Unitarianism (from Latin unitas "unity, oneness", from unus "one") is a Non-trinitarian Christian theological movement that believes that the God in Christianity is one singular entity, as opposed to a Trinity (tri- from Latin tres "three"). Most other branches of Christianity define God as one being in three persons: the Father, Son, and Holy Spirit.[1] Unitarian Christians believe that Jesus was inspired by God in his moral teachings, and he is a savior,[2][3] but he was not a deity or God incarnate.

Unitarianism is also known for the rejection of several other Nicene Christian doctrines,[4] including the doctrines of original sin, predestination,[5][6] and the infallibility of the Bible.[7] In J. Gordon Melton's Encyclopedia of American Religions, the Unitarian tradition is classified among "the 'liberal' family of churches".[8] Unitarians place emphasis on the ultimate role of reason in interpreting scriptures, and thus freedom of conscience and freedom of speech in the pulpit are core values in the tradition.

The movement is proximate to the radical reformation; Unitarianism began almost simultaneously among the Polish Brethren in the Polish–Lithuanian Commonwealth and in Transylvania in the mid-16th century; the Christian denomination that emerged is known as the Unitarian Church of Transylvania.
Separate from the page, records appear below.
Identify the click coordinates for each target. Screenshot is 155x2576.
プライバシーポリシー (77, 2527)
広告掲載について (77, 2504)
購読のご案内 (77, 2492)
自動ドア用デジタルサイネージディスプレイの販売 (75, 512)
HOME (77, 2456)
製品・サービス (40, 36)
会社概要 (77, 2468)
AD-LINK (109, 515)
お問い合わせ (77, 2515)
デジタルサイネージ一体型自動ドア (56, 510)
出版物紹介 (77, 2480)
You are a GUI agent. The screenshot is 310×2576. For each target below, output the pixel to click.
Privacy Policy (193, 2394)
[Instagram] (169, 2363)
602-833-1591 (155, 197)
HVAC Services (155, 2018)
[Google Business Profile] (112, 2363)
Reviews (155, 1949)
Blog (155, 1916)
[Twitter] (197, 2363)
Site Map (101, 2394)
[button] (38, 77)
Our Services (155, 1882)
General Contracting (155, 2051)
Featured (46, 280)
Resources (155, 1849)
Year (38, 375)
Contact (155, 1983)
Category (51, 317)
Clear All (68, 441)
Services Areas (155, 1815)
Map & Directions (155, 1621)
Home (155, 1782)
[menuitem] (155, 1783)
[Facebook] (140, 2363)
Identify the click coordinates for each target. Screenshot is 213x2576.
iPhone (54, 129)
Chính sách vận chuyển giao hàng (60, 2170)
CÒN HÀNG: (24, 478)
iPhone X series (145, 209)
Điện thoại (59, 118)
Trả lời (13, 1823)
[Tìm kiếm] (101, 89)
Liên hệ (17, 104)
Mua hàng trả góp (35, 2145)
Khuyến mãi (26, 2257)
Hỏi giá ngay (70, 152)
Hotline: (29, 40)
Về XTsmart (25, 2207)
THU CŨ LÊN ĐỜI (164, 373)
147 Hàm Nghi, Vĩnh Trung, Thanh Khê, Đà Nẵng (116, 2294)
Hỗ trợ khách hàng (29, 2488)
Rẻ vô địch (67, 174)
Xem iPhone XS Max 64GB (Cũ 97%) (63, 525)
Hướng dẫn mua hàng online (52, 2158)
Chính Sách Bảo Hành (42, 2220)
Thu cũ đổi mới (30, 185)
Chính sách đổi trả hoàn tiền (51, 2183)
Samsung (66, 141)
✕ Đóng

Among the adherents were a significant number of Italians who took refuge in Poland.[9][10] In the 17th century, significant repression in Poland led many Unitarians to flee or be killed for their faith, notably Katarzyna Weiglowa. From the 16th to 18th centuries, Unitarians in Britain often faced significant political persecution, including John Biddle, Mary Wollstonecraft, and Theophilus Lindsey. In England, the first Unitarian Church was established in 1774 on Essex Street, London,[11] where today's British Unitarian headquarters is still located.[12]

As is typical of dissenters, Unitarianism does not constitute one single Christian denomination, but rather refers to a collection of both existing and extinct Christian groups, whether historically related to each other or not, which share a common theological concept of the oneness nature of God. Unitarian communities have developed in Britain, Ireland, South Africa, Central Europe, India, Canada, the United States, Jamaica, Nigeria, and Japan.

In the United States, different schools of Unitarian theology first spread in New England and the mid-Atlantic states. The first official acceptance of the Unitarian faith on the part of a congregation in America was by King's Chapel in Boston, from where James Freeman began teaching Unitarian doctrine in 1784, and was appointed rector and revised the Book of Common Prayer according to Unitarian doctrines in 1786.[13]